------ RAW DATA ------
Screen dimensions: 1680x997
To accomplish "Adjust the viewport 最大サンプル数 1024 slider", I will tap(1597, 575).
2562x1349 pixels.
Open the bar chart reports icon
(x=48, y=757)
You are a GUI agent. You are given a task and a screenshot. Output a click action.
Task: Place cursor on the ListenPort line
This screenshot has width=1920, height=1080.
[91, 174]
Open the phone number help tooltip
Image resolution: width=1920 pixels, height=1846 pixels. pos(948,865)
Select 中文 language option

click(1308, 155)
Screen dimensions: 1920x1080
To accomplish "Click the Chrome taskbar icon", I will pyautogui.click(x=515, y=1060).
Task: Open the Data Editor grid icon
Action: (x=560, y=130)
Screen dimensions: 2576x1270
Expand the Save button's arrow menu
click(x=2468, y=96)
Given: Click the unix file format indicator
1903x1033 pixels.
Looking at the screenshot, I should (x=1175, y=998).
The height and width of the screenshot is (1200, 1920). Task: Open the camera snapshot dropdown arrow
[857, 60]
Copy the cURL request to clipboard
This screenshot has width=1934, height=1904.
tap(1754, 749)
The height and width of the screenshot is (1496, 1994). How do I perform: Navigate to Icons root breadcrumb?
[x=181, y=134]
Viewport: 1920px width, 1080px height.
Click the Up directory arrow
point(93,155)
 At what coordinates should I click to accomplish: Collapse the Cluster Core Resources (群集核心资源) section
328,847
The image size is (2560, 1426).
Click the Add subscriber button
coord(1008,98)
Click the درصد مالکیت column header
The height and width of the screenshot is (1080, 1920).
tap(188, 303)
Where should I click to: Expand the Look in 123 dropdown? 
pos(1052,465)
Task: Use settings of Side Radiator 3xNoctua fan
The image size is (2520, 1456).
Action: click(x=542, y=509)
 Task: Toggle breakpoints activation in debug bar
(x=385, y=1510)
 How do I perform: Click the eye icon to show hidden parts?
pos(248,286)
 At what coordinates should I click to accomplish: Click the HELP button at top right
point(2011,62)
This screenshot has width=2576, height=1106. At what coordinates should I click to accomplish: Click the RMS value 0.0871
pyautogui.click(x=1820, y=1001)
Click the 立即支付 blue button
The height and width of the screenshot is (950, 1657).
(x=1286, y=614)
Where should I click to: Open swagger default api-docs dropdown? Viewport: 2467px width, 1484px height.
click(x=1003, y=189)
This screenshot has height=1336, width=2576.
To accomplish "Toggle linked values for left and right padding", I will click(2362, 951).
------
## EXERCISE AIM:
Find each line above that contains "dimensions", and copy those lines.

## YOUR RESPONSE:
Screen dimensions: 1680x997
Screen dimensions: 1920x1080
Screen dimensions: 2576x1270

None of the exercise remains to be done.